● **What the exercise asks**
Copy the entries below exactly. Images do not belong in the copy.

● **Task inputs**
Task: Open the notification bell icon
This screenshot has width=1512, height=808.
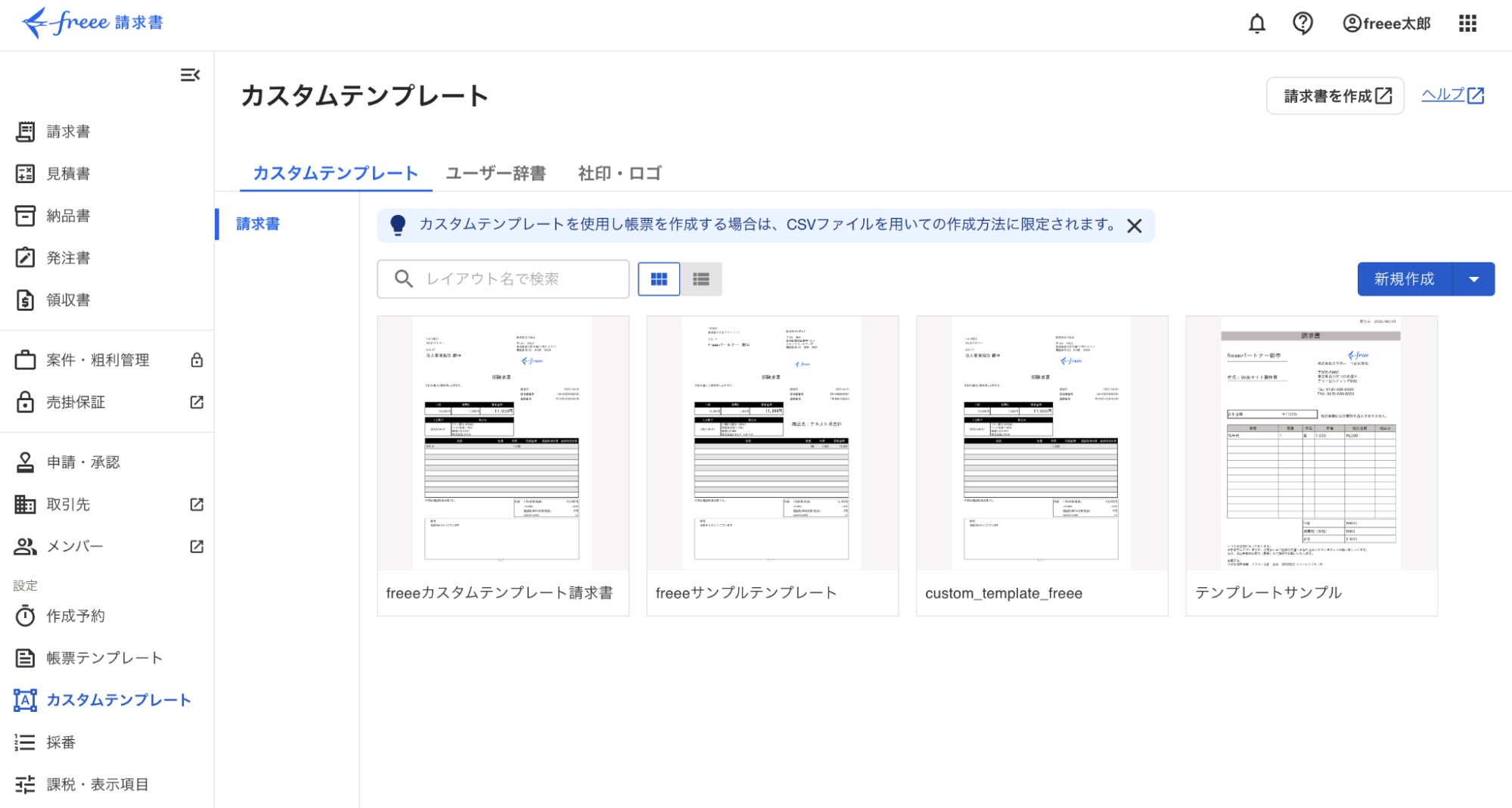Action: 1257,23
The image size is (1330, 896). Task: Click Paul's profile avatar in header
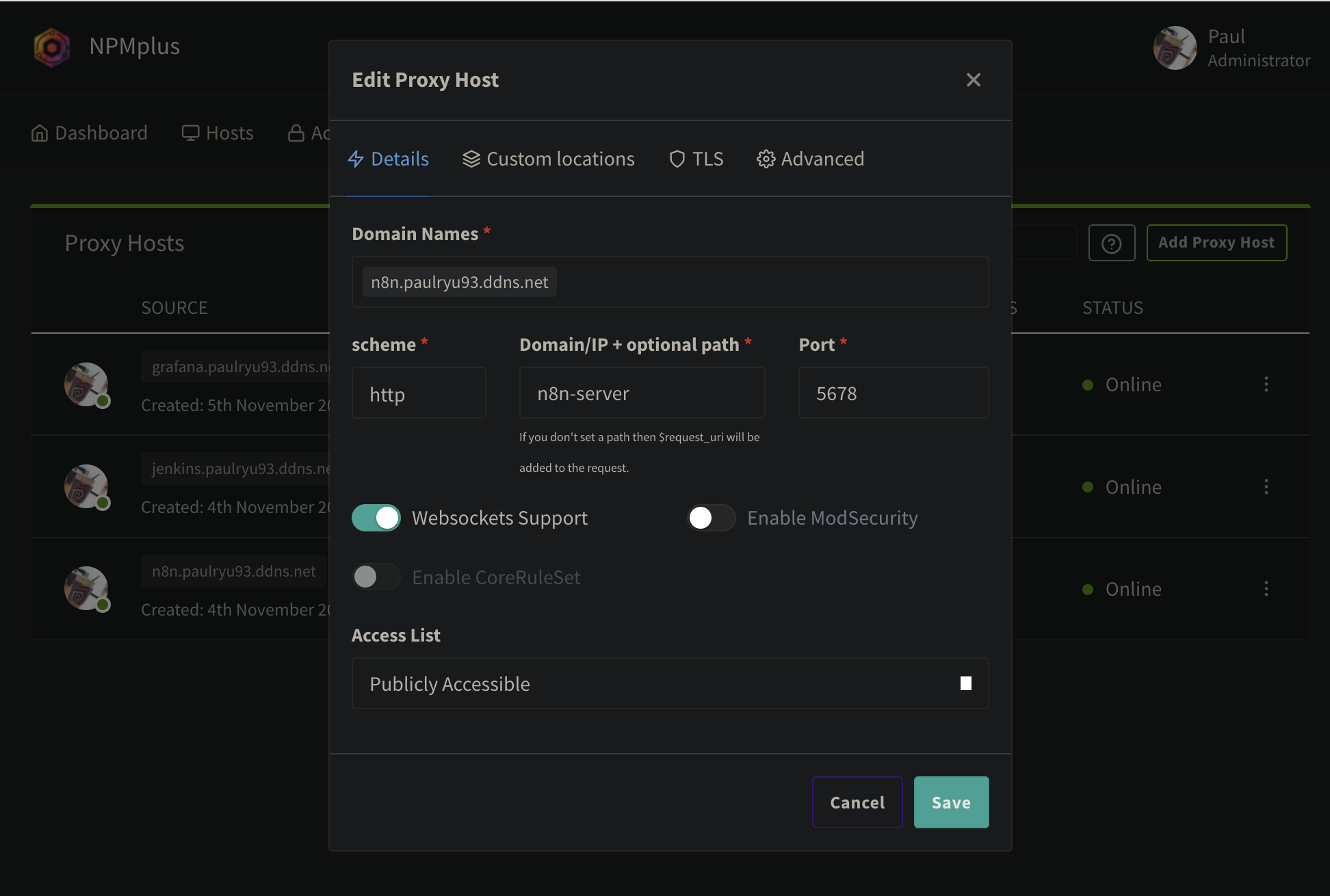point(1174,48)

● **Result of the exercise**
Task: Open the notification bell icon
This screenshot has width=1512, height=808.
Action: 1257,23
The image size is (1330, 896). Task: Click Paul's profile avatar in header
point(1174,48)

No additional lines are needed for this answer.